Monster movie critic Mike Bogue stated, "A*P*E may not be the worst giant monster movie ever made, but it would have to chart high on any Top Ten Worst list." Citing elements such as the ape vomiting and dancing to the film's score, Bogue states that "as the genre magazine Castle of Frankenstein used to say in its movie reviews, this one is so bad it has to be seen to be disbelieved."
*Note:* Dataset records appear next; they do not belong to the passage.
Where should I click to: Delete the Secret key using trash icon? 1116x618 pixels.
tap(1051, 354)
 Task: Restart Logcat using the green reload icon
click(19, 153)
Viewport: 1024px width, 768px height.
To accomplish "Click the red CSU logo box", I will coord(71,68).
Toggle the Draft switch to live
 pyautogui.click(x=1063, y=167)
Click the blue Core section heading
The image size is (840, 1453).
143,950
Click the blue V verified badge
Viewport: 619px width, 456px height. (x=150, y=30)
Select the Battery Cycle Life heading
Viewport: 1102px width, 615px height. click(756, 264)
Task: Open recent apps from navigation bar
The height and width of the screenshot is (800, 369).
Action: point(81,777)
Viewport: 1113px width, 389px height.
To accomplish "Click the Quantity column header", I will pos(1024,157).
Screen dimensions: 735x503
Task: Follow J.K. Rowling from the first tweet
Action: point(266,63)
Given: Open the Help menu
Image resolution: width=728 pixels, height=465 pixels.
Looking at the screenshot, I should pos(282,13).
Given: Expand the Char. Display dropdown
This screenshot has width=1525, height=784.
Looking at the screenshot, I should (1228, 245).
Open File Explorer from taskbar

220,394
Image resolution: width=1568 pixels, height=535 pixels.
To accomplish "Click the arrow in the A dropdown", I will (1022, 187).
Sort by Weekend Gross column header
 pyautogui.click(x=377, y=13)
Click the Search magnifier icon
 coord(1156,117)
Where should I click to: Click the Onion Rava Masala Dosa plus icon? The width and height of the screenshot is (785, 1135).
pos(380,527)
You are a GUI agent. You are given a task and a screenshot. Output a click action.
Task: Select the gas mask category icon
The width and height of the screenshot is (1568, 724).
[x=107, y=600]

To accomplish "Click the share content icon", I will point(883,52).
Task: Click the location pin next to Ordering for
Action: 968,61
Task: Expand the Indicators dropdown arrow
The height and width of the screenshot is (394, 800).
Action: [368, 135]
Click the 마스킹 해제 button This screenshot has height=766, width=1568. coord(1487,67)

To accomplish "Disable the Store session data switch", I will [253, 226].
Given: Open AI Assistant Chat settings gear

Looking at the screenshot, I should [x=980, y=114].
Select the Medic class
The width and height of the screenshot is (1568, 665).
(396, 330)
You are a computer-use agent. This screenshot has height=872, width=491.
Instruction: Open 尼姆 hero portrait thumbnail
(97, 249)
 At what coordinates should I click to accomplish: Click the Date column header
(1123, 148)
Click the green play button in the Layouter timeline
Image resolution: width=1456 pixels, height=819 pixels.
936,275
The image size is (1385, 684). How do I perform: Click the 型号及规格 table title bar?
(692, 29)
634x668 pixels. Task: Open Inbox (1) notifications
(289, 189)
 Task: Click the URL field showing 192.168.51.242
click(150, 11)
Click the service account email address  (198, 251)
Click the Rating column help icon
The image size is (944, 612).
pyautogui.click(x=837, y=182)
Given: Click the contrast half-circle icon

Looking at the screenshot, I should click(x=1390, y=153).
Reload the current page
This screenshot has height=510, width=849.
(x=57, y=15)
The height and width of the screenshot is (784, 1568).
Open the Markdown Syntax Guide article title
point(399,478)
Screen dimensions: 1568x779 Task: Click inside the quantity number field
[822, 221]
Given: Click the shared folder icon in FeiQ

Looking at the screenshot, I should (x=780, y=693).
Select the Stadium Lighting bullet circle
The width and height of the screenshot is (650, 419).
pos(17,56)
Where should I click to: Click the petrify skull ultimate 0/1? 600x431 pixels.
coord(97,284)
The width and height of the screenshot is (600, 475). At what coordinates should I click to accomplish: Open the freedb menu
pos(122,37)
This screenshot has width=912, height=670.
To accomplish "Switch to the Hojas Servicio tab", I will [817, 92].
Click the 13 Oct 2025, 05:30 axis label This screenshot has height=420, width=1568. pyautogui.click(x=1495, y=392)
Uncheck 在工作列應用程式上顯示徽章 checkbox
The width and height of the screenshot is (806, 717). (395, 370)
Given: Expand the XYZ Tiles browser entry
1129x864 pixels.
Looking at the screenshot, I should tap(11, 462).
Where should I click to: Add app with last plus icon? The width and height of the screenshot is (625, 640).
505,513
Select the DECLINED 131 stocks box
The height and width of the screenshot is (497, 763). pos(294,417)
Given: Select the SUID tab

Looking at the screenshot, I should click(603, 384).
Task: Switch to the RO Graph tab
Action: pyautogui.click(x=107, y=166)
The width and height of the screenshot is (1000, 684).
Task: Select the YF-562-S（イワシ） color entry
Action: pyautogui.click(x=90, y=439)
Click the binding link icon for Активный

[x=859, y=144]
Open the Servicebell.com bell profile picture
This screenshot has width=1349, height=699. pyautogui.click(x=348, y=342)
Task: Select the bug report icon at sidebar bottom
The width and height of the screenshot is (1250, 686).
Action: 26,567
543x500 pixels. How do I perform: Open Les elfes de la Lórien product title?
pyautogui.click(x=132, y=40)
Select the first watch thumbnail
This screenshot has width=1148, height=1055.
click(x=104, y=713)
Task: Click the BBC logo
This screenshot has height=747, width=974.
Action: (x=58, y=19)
In reviewing A*P*E, along with other King Kong parodies, Roy Morton states that the film "quickly degenerates into a dreadfully campy spoof." He speculates that on realizing the low quality of their production, the producers deliberately tried to make an already bad film worse in the hope that moviegoers would laugh with them, instead of at them. To that end, Morton states that while cinematically inferior to The Mighty Peking Man (1977), A*P*E does have an "it's so bad it's good" cult film appeal the aforementioned film lacks. Nevertheless, he closes his review stating that the scene where the ape looks directly at the audience and gives everyone watching its movie "the finger" sums up the entire film.